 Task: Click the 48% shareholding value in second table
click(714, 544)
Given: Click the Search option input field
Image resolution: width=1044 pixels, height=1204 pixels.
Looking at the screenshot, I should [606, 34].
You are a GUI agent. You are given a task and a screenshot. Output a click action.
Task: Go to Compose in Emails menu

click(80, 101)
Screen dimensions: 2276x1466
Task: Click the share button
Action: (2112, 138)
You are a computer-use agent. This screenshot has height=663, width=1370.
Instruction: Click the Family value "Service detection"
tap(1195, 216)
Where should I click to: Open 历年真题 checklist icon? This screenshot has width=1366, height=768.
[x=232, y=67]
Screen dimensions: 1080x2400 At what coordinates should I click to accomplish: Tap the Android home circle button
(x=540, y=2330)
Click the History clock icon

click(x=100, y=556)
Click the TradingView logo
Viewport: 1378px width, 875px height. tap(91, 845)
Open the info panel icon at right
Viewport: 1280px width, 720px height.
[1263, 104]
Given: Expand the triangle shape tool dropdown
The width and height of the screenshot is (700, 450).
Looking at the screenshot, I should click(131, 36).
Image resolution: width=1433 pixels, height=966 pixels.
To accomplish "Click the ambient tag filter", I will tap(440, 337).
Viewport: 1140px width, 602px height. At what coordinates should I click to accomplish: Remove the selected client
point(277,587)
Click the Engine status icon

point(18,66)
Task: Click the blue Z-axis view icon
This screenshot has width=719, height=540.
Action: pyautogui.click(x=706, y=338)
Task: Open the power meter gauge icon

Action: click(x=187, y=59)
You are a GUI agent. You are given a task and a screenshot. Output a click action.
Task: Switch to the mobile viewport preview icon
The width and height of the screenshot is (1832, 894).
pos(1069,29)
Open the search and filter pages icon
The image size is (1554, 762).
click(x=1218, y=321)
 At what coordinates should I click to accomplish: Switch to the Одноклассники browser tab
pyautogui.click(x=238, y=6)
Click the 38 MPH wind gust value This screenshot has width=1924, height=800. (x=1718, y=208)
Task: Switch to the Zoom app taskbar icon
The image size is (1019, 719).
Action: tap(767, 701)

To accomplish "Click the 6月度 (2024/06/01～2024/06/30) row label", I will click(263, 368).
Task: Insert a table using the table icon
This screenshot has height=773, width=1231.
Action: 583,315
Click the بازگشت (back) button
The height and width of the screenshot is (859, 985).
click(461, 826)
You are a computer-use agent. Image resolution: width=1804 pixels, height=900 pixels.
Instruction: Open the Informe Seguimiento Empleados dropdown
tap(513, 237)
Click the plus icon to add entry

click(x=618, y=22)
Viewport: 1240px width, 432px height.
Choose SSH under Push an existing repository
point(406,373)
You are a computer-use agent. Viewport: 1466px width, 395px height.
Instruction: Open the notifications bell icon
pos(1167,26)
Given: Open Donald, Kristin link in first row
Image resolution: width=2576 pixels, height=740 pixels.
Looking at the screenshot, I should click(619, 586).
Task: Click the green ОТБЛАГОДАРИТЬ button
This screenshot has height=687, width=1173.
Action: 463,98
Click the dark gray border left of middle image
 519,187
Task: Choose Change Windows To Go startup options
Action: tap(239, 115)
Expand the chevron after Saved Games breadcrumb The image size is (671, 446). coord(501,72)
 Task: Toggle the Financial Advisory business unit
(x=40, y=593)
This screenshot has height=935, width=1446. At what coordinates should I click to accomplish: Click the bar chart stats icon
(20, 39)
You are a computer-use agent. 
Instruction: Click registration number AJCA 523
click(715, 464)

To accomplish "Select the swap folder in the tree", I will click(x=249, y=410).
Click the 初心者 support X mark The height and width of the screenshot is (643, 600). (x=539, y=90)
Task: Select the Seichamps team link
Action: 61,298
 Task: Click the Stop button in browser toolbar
________________________
• **What the task requires**:
Please state only the number of lines above that hold the string "will".

• **Solution**:
3